In the summer of 1762 Reynolds and Johnson made a six-week tour of the west country, which included visits to family and friends. Back in London, in February 1764, Reynolds formed a dining club for Johnson's immediate circle. The Literary Club, or the Club, as it became known, was originally restricted to nine members, including Reynolds, Johnson, Edmund Burke, and Oliver Goldsmith, who were then Reynolds's closest companions. Reynolds painted Goldsmith between 1766 and 1767, in a dignified profile (Knole, Kent), Reynolds's sister Fanny referring to it as ‘the most flattered picture she ever knew her brother to have painted’ (Northcote, Life, 1.326). At about the same time Reynolds also painted a half-length portrait of Burke (priv. coll.), and a double portrait of him in the role of private secretary to the earl of Rockingham (FM Cam.). The picture was never completed, possibly owing to the collapse of Rockingham's ministry in July 1766. Even so, it is of great value for the light it sheds on Reynolds's working practices, the slightly sketched outlines of the figures forming a marked contrast to the painstaking details of the Turkey rug and inkstand, produced by his pupils and drapery painters.

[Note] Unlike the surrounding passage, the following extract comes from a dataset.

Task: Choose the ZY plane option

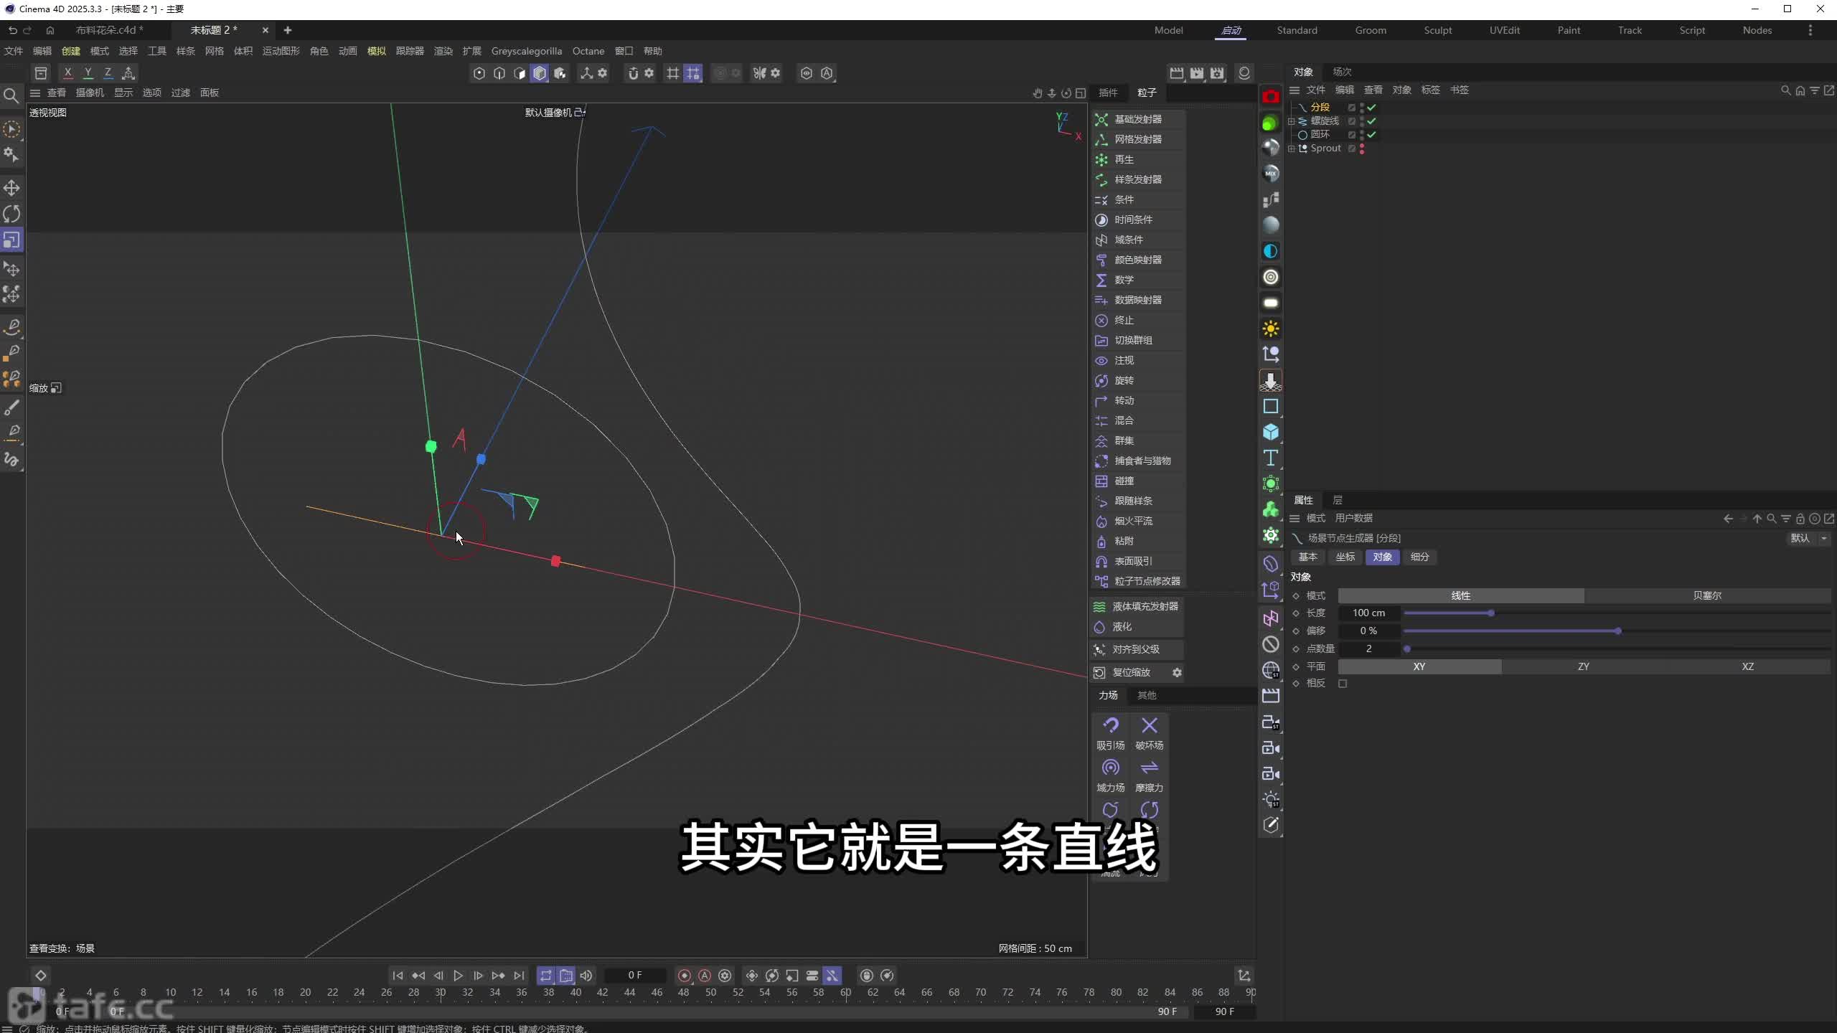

Aside from Marchi, Reynolds's first recorded pupil was Thomas Beach, who studied with him from about 1760 to 1762. Other pupils included John Berridge, Hugh Barron, William Parry, and, in the 1770s, James Northcote and William Doughty. These pupils were not formally indentured but exchanged their services in return for board, lodging, and, if they were lucky, a little ad hoc tuition. Reynolds's pupils remained surprisingly ignorant of his working methods and, as one remarked, he ‘never saw him unless he wanted to paint a hand or piece of drapery from them, and then they were dismissed as soon as he had done with them’ (Gwynn, 49). Of Reynolds's pupils, the most successful, if not the most gifted, was James Northcote, who studied under him from 1771 to 1776, and who was to be Reynolds's biographer. Northcote's admiration for Reynolds was tempered by jealousy, and an abiding resentment that he had not enjoyed the same intimacy as Reynolds reserved for his friends and patrons. He later recalled that if ‘Sir Joshua had come into the room where I was at work for him and had seen me hanging by the neck, it would not have troubled him’ (Leslie and Taylor, 2.601). Reynolds was generally kinder to those who did not work directly under him. He assisted the careers of several young foreign artists, notably the Americans Benjamin West and John Singleton Copley, whose Boy with a Squirrel (Museum of Fine Arts, Boston), he exhibited next to his own work at the Society of Artists in 1766. Reynolds's greatest personal encouragement was reserved for the young Irish artist James Barry, who was introduced to him by their mutual friend Edmund Burke in 1764.